After it was over — after Gov. Phil Murphy had announced a “new era of cooperation” between Amtrak and New Jersey Transit, one that will start by bringing much-needed improvements to four key rail stations in the state, longtime friends Tony Coscia and Kevin Corbett had only one disagreement remaining: Just how bad things had gotten between the two transit organizations they head.
Coscia, the chairman of Amtrak, was more diplomatic.
“There was a period of time when Amtrak and New Jersey Transit were really not on the same page,” he told ROI-NJ. “In a way, they kind of viewed themselves as being in a zero-sum game where the cooperation would come at a cost. So, they tried not to cooperate.”
Corbett cut straighter to the point.
“There was hostility when I came in,” he said. “Open warfare, really, between the two agencies.
“You had that first ‘Summer from Hell’ on top of the fact the previous administration refused to pay where they were contractually obligated to pay. And then Amtrak, logically, starting to pull back on projects, saying, ‘If you’re not going to pay us, we’re not going to do the projects.’
“It’s one thing to have disputes at a high level, but when it really gets down to the rank-and-file people, it really started impacting operations.”

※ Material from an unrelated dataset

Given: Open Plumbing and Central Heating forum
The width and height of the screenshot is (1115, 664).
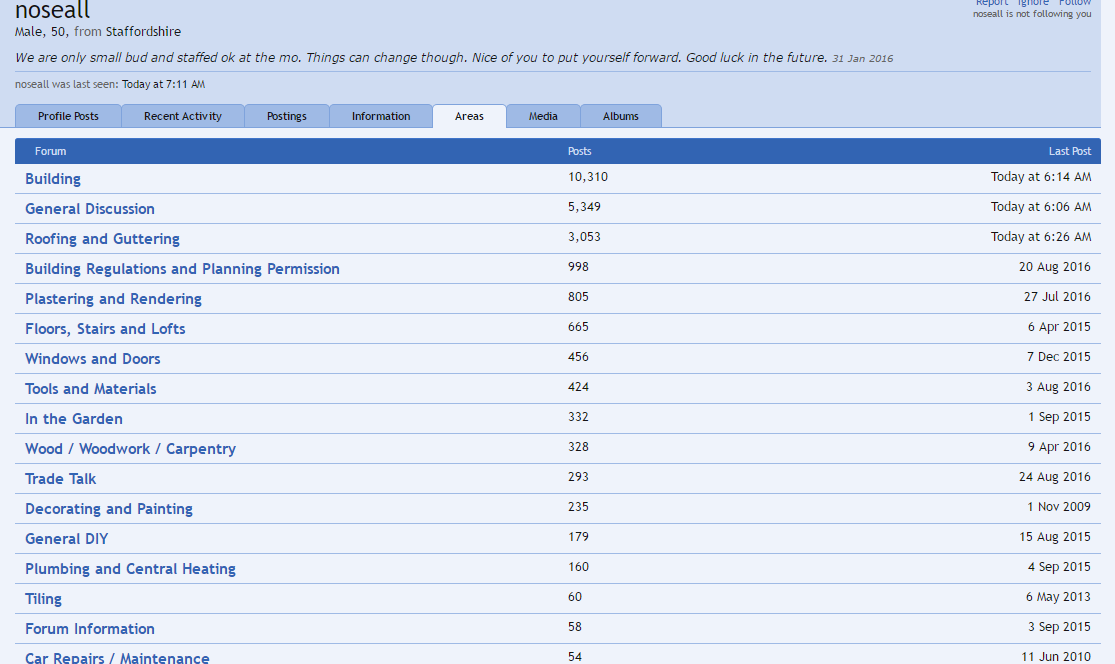Looking at the screenshot, I should tap(130, 569).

Those days, both said, are gone.
On Tuesday afternoon, standing in front of the New Brunswick train station, Murphy announced that all sides had put aside their differences and will begin making improvements in New Brunswick (extending the platform and eventually building a bridge across Route 27 to the RWJBarnabas Health wellness center), Elizabeth (an overhaul of the station on both sides) and Princeton Junction and Trenton (where ADA compliance upgrades will improve the overall look).
Improving that overall look, Murphy said, is key.
“Both Amtrak users and NJ Transit riders will begin to see a series of significant improvements, both on the platforms and in the stations, that will make access easier, waiting more comfortable and enhance safety and ADA compliance,” he said.
What wasn’t as visible was the behind-the-scenes talks between Amtrak (which was owed money by NJ Transit) and NJ Transit (which was being denied approvals by Amtrak, which is essentially the landlord of the rails.
Coscia and Corbett said talks picked up since the sides made a smaller announcement in February — and gave Murphy credit for starting them.
“He got the people at the top to start being rational,” Corbett said. “He said, ‘We know we need to have Amtrak and New Jersey Transit investing as quickly and as much as we can into the Northeast Corridor.’
“When you look at where our problems are on the Northeast Corridor, the stations are one thing, but it really gets into having that cooperation on the infrastructure.”
Coscia saw the bigger picture, too.
In fact, he sees New Jersey as a model for Amtrak across the country.
“We’re replicating this idea of partnering with the states where we operate our business, because we think that’s the future of Amtrak,” he said. “Our ability to expand and create a national model of city pairs is something that is only going happen if we have effective partnerships. So, we had to find a way to sort of create a new operating model where we kind of consider them our partners.”
It wasn’t easy to get to that point, Coscia said.
“New Jersey was a classic place where it had really gotten bad,” he said. “They owed us a ton of money, we owed them all kinds of approvals and signoffs. And it just was sort of one of these things where cooler heads prevailed.
“I think the governor deserves credit for it because he basically said, ‘This problem is bigger than both of us and we’ve got a better chance of solving it together than we do independently.”
It’s also not going to get solved without financing.
Corbett said that’s not an issue here. He said funding for the station projects was approved years ago.
“This is pre-(President Donald) Trump money,” he said. “We’ve had these commitments, these FTA grants. It was money from when they still had earmarks. We’re not getting those kinds of numbers anymore, but we had the full-funding grant agreement signed, we just couldn’t execute.”
The bridge, meanwhile, will be paid for through a cost reimbursement agreement between NJ Transit and the New Brunswick Parking Authority, which was originally signed in March 2014 and then extended this March in an agreement signed by Corbett.
Tuesday’s announcements only can spur hope that such cooperation can lead to the announcement of the grand prize project: the Gateway Tunnel.
Coscia, who said he has seen representatives from New Jersey and New York become greater partners in that push, keeps holding out hope.
“I think you now can make a pretty good argument that, candidly, the two states are driving to get it done,” he said. “And that wasn’t always the case.”
For Coscia, Tuesday’s announcement was an example of partners coming together for a common good.
“What we’re doing today is saying these four stations are things we should be doing, because it affects both of us,” he said. “It just requires people focusing on it and not viewing it as if you do something good for one, it’s bad for the other. It’s good for both of us. We just have to have a conversation.”